Required actions:
- 1) In the article on a Russian oil and gas embargo, what share of the EU's gas does Moscow supply?
- 2) Write out the part of the embargo article starting with "The EU did not" and going on through "on Russian imports.".

Reading text:
Begin
An immediate EU-wide embargo on Russian oil and gas imports would send economic shockwaves throughout Europe and cause at least £70bn of damage to the British economy, chancellor Rishi Sunak has told colleagues.
His warning comes after prime minister Boris Johnson urged western allies to follow the lead of the UK and US and ban imports of Russian hydrocarbons.
Last week, US president Joe Biden issued an executive order to prevent imports of Russian oil and gas as part of the west’s broader package of sanctions against Moscow in the wake of its invasion of Ukraine.
At the same time, the UK announced it would cut all Russian oil imports to zero by the end of the year but has yet to make its position clear on Russian gas.
The EU did not follow suit and instead unveiled a plan to cut Russian gas imports by two-thirds within a year. But last week, more than 100 MEPs signed a letter calling for an EU ban to kick in immediately, despite the huge dependence of countries including Germany on Russian imports.
Moscow supplies 40 per cent of the bloc’s gas and a quarter of its crude oil. In contrast, the UK and US are much less dependent on Russia with oil imports accounting for 8 per cent of total British imports.
End
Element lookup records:
Begin
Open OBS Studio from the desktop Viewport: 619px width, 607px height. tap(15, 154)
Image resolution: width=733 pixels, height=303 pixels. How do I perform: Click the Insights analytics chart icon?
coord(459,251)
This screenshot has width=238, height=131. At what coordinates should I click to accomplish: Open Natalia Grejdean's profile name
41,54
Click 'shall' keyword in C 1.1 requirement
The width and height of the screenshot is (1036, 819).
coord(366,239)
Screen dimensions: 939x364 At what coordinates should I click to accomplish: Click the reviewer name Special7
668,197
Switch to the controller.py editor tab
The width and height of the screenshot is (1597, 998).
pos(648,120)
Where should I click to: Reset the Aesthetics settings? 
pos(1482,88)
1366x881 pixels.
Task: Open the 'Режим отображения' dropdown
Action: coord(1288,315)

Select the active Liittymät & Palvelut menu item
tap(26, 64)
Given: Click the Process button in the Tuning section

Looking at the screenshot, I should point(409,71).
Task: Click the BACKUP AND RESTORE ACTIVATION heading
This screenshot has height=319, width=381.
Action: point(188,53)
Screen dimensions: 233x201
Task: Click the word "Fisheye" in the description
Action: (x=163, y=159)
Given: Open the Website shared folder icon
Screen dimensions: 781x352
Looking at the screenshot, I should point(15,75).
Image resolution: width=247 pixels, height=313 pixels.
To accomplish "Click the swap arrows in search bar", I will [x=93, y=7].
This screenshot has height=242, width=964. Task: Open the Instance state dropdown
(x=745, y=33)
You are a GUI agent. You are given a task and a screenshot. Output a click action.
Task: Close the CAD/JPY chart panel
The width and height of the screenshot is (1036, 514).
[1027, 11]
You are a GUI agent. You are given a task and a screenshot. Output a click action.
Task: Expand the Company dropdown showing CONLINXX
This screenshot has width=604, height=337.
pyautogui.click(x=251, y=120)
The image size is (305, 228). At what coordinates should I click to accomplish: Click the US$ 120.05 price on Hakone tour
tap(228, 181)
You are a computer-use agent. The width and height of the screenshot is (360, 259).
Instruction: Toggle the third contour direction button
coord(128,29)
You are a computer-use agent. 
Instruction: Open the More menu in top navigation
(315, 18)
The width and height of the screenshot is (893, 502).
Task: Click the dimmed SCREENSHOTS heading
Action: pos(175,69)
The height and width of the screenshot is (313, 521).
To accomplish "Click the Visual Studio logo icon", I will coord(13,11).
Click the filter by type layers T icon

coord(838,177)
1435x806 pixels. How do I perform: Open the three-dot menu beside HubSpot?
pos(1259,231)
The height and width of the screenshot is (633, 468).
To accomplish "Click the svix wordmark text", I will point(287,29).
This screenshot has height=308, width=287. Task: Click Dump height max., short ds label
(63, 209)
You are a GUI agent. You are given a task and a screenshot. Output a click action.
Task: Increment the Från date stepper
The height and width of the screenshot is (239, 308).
End
Expected responses:
- 1) 40 per cent

- 2)
The EU did not follow suit and instead unveiled a plan to cut Russian gas imports by two-thirds within a year. But last week, more than 100 MEPs signed a letter calling for an EU ban to kick in immediately, despite the huge dependence of countries including Germany on Russian imports.